## Description of the task
Where the line containing "Sort files by 修改日期 column header" appears in the entries below, start there and print only that line and every line after it, exactly, through the end, excluding pictures.

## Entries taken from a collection
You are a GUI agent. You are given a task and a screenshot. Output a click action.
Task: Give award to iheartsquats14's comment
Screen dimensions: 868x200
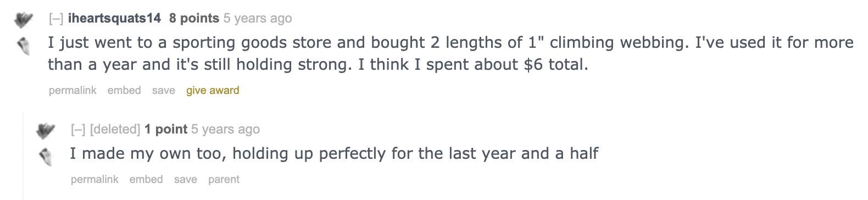(x=213, y=90)
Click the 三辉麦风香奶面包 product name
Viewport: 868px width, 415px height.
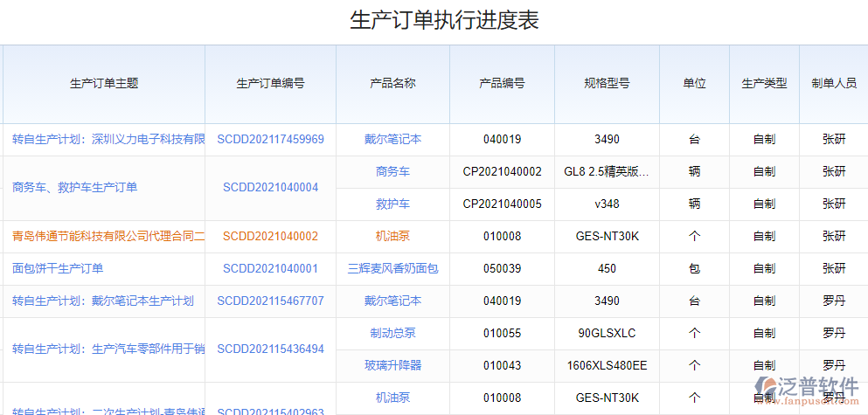(392, 268)
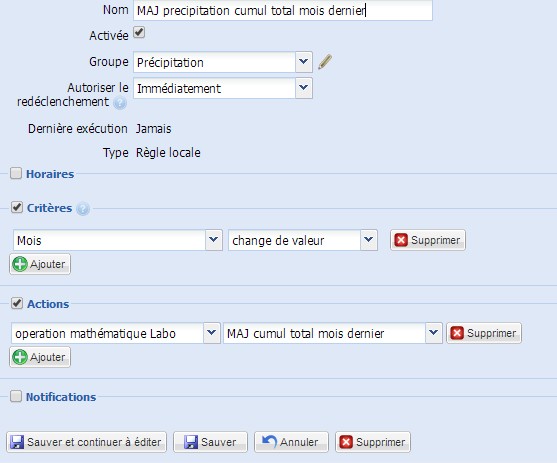
Task: Open the 'MAJ cumul total mois dernier' dropdown
Action: pos(332,333)
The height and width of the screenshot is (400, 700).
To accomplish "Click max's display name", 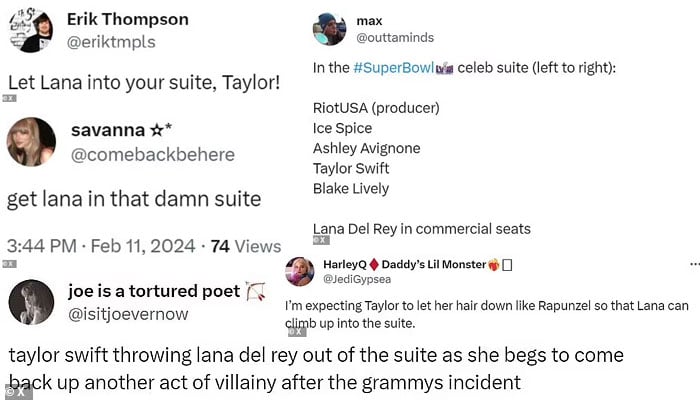I will (369, 20).
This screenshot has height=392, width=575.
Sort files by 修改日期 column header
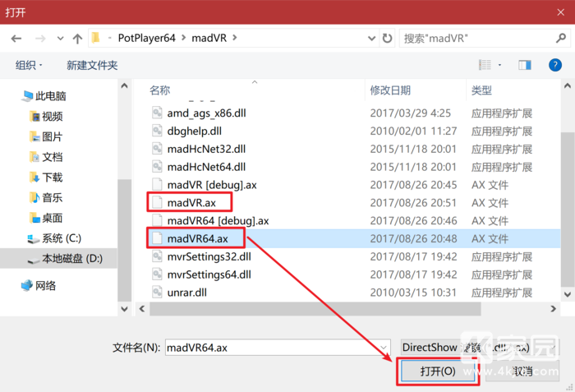(x=392, y=90)
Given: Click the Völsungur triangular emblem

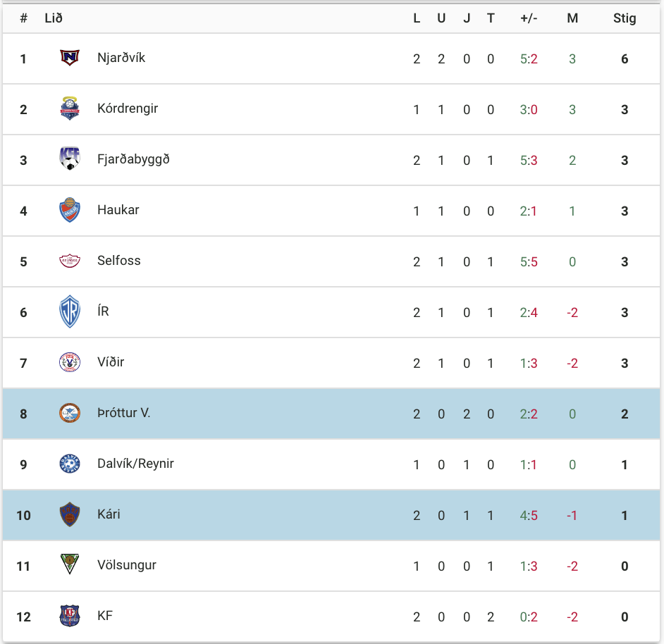Looking at the screenshot, I should 70,564.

## Task response
Sort files by 修改日期 column header
(x=392, y=90)
Given: Click the Völsungur triangular emblem

Looking at the screenshot, I should 70,564.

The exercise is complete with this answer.